# Task instructions
From the data below, repeat exactly the lines from the line with "Περιπτώσεις (277, 2108)" to the line with "[Changzhou Yingchuang Rotomolding Equipment Co,. Ltd Instagram]", both included.

# Provided records
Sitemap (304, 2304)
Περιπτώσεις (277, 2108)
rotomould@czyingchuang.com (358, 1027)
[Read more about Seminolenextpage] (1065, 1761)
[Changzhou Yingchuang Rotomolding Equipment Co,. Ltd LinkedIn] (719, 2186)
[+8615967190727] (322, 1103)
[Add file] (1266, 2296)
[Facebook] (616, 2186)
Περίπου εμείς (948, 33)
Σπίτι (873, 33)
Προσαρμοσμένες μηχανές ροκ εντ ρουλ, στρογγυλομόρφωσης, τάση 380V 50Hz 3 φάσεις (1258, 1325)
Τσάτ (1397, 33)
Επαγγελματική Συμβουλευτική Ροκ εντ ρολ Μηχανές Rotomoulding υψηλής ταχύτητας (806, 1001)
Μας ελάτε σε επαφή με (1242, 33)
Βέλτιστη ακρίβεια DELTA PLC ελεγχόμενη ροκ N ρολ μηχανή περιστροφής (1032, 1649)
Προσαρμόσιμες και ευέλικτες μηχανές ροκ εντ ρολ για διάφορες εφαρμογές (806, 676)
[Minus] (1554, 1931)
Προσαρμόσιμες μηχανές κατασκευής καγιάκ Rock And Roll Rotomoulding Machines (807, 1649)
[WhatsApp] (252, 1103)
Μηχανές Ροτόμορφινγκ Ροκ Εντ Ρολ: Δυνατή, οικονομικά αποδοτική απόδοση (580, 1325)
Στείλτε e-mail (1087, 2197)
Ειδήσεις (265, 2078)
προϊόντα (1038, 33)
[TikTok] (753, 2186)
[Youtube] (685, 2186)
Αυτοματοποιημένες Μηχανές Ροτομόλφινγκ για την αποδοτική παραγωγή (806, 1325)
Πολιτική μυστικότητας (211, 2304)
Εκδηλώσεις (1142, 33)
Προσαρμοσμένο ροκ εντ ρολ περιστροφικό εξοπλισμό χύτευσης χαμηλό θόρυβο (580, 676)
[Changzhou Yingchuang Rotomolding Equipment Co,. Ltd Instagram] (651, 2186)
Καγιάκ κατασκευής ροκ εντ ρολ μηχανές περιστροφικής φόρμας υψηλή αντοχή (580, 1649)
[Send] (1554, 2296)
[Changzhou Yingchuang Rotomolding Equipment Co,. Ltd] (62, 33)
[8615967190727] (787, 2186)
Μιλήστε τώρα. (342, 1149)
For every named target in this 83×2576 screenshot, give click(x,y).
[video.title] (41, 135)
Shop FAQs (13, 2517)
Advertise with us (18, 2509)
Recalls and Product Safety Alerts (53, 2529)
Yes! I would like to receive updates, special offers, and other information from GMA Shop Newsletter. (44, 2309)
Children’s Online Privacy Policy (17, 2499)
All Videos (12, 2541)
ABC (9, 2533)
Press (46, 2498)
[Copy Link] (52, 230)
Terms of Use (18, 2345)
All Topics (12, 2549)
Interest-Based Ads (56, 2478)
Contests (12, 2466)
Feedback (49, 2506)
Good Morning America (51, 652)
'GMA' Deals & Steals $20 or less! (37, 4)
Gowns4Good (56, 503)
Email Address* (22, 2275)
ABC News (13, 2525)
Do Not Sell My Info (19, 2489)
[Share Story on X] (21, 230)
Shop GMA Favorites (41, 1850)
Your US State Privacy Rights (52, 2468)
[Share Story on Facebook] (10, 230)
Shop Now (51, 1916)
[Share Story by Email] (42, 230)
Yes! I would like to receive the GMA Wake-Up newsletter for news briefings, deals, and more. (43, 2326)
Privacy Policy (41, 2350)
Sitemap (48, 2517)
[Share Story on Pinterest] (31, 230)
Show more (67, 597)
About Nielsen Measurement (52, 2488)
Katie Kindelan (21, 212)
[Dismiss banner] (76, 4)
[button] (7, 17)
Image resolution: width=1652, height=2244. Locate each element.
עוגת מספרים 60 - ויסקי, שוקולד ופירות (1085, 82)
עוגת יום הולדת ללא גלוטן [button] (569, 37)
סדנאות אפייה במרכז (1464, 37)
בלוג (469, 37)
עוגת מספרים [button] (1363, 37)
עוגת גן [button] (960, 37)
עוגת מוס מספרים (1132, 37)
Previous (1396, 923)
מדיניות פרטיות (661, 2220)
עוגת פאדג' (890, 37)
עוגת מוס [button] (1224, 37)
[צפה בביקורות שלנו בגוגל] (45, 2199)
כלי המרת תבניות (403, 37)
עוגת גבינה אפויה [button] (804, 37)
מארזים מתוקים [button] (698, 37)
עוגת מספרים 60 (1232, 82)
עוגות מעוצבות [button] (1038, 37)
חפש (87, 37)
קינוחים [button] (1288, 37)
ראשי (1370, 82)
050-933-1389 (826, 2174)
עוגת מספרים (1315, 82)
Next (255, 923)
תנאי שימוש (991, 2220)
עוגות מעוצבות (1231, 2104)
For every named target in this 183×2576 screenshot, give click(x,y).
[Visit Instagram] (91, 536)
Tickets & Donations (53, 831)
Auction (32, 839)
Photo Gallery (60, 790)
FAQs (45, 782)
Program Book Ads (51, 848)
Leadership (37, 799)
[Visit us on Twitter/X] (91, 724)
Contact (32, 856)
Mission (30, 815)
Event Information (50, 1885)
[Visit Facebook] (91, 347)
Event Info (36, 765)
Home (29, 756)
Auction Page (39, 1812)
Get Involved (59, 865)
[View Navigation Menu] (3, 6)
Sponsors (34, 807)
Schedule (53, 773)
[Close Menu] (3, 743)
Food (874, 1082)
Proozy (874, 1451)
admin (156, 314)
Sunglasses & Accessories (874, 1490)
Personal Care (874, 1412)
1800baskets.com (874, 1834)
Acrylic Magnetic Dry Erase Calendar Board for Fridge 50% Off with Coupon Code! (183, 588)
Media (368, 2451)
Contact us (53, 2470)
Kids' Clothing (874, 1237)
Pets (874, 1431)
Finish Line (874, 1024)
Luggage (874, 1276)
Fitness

# Answer to this exercise
Περιπτώσεις (277, 2108)
rotomould@czyingchuang.com (358, 1027)
[Read more about Seminolenextpage] (1065, 1761)
[Changzhou Yingchuang Rotomolding Equipment Co,. Ltd LinkedIn] (719, 2186)
[+8615967190727] (322, 1103)
[Add file] (1266, 2296)
[Facebook] (616, 2186)
Περίπου εμείς (948, 33)
Σπίτι (873, 33)
Προσαρμοσμένες μηχανές ροκ εντ ρουλ, στρογγυλομόρφωσης, τάση 380V 50Hz 3 φάσεις (1258, 1325)
Τσάτ (1397, 33)
Επαγγελματική Συμβουλευτική Ροκ εντ ρολ Μηχανές Rotomoulding υψηλής ταχύτητας (806, 1001)
Μας ελάτε σε επαφή με (1242, 33)
Βέλτιστη ακρίβεια DELTA PLC ελεγχόμενη ροκ N ρολ μηχανή περιστροφής (1032, 1649)
Προσαρμόσιμες και ευέλικτες μηχανές ροκ εντ ρολ για διάφορες εφαρμογές (806, 676)
[Minus] (1554, 1931)
Προσαρμόσιμες μηχανές κατασκευής καγιάκ Rock And Roll Rotomoulding Machines (807, 1649)
[WhatsApp] (252, 1103)
Μηχανές Ροτόμορφινγκ Ροκ Εντ Ρολ: Δυνατή, οικονομικά αποδοτική απόδοση (580, 1325)
Στείλτε e-mail (1087, 2197)
Ειδήσεις (265, 2078)
προϊόντα (1038, 33)
[TikTok] (753, 2186)
[Youtube] (685, 2186)
Αυτοματοποιημένες Μηχανές Ροτομόλφινγκ για την αποδοτική παραγωγή (806, 1325)
Πολιτική μυστικότητας (211, 2304)
Εκδηλώσεις (1142, 33)
Προσαρμοσμένο ροκ εντ ρολ περιστροφικό εξοπλισμό χύτευσης χαμηλό θόρυβο (580, 676)
[Changzhou Yingchuang Rotomolding Equipment Co,. Ltd Instagram] (651, 2186)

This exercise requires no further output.